TSP1 deficiency impairs NPC neuronal differentiation in vitro and could be rescued by purified TSP1. A) P4 NPCs from WT or TSP1^−/− mice were differentiated in culture for 7 d and immunolabeled with βIII-tubulin (neurons), GFAP (astrocytes), and NG2 (OPCs). Decreased neurogenesis with increased oligodendrogenesis was observed in NPCs from TSP1^−/−, as compared to WT mice. B–D) P4 NPCs from WT or TSP1^−/− mice were cultured with or without purified TSP1 (2 μg/ml; every 12 h for 6 d).
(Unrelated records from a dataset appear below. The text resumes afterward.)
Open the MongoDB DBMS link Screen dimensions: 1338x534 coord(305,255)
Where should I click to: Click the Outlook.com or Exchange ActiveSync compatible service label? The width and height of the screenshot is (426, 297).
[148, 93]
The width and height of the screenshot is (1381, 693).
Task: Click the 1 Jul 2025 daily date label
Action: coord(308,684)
Immunolabeling for differentiated cells revealed increase in neuronal differentiation (B) and a decrease in oligodendrocyte differentiation (C) after incubation of TSP1^−/− NPCs with purified TSP1. D) P4 NPCs from WT mice treated similarly with purified TSP1 exhibited increased neuronal differentiation. Data are means ± se of ≥3 independent experiments. *P < 0.05; Student’s t test. E) Representative micrographs of WT and TSP1^−/− NPC differentiation under different conditions. F) P4 NPCs from WT or TSP1^−/− mice were differentiated in culture for 7 d and immunolabeled for DCX/TUNEL or NG2/TUNEL to detect neuronal (DCX) and oligodendrocyte (NG2) precursor death. Less than 1% of either DCX⁺ or NG2⁺ cells were TUNEL positive; no significant changes were observed between WT and TSP1^−/− groups. Scale bars = 30 μm (F); 10 μm (E).

Figure 4

TSP1 deficiency increases mature oligodendrocyte differentiation. P4 NPCs from WT or TSP1^−/− mice were differentiated in culture for 14 d and immunolabeled with βIII-tubulin, GFAP, NG2, and RIP (mature oligodendrocytes). Fewer neurons but more OPCs and mature oligodendrocytes were differentiated from TSP1^−/− NPCs as compared to WT counterparts. A) Average percentages of βIII-tubulin⁺, GFAP⁺, NG2⁺, and RIP⁺ cells of total seeded cells were obtained from 4 independent experiments. B) Representative micrographs of differentiated WT and TSP1^−/− NPCs immunolabeled for above-mentioned markers. Data are averages ± se. *P < 0.05, ***P < 0.001; Student’s t test. Scale bar = 20 μm.

Figure 5

TSP1 is required for astrocyte-induced neuronal differentiation. A–D) P4 NPCs from TSP1^−/− (A, B) and WT (C, D) mice were cultured for 7 d in the presence of ACM obtained from either TSP1^−/− or WT astrocytes. Control cells were kept in regular differentiation medium. Incubation of TSP1^−/−-derived NPCs with WT-ACM increased neuronal (A) and decreased oligodendrocyte (B) differentiation. TSP1^−/−-ACM did not affect differentiation of TSP1^−/− NPCs. Incubation of WT NPCs with WT-ACM resulted in increased neuronal (C) and decreased oligodendrocyte (D) differentiation. TSP1^−/−-ACM did not affect differentiation of WT NPCs. E) Representative micrographs of WT and TSP1^−/− NPCs differentiated under different conditions.. Data are means ± se of ≥3 independent experiments. *P < 0.05; Student’s t test. Scale bar = 10 μm.